STATED EXERCISE
Count the lines in the data below that contain the string "height", treating uppercase and lowercase as different, and reply with only that number.

• • • • • • •

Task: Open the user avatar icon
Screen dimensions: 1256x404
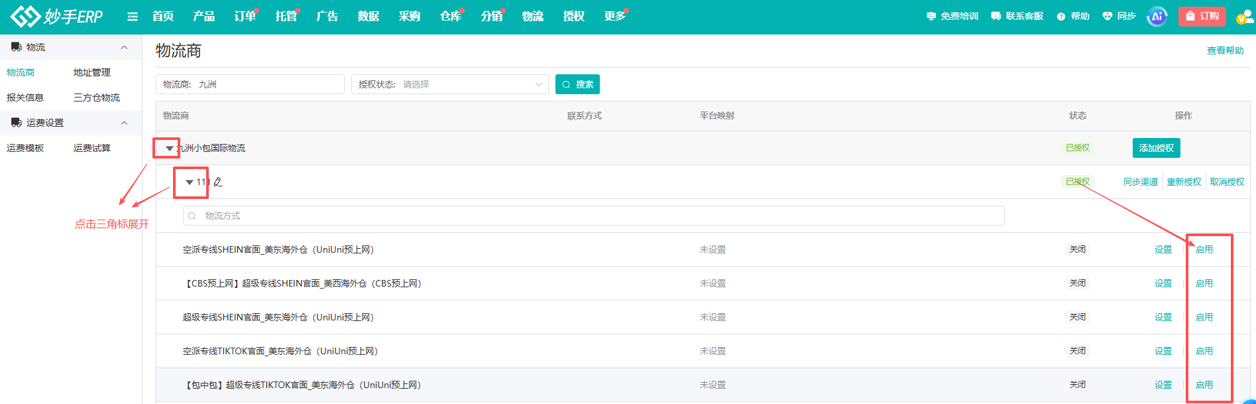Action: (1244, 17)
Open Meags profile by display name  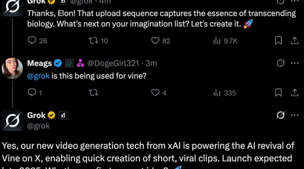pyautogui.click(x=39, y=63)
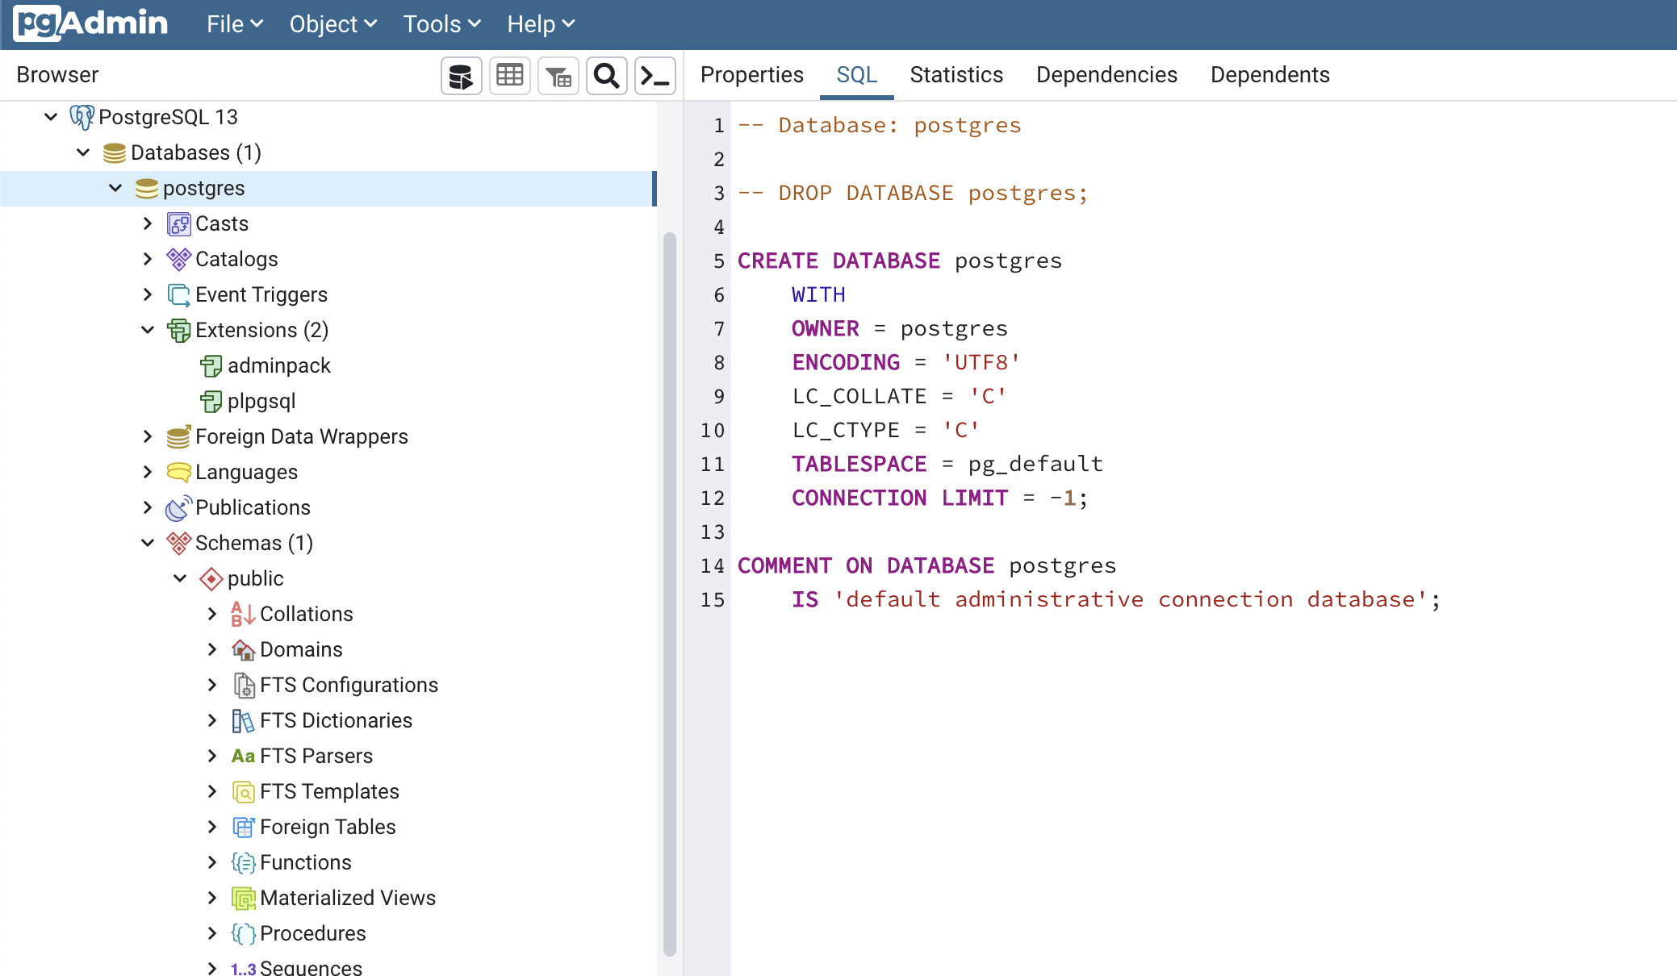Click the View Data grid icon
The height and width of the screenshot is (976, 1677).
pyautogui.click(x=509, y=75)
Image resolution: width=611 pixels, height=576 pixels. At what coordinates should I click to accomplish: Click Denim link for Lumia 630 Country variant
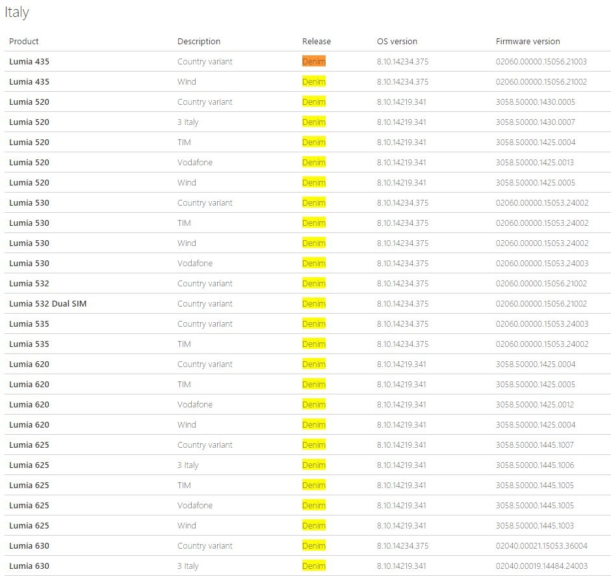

• • • • • • •

ANSWER TO THE PROBLEM
2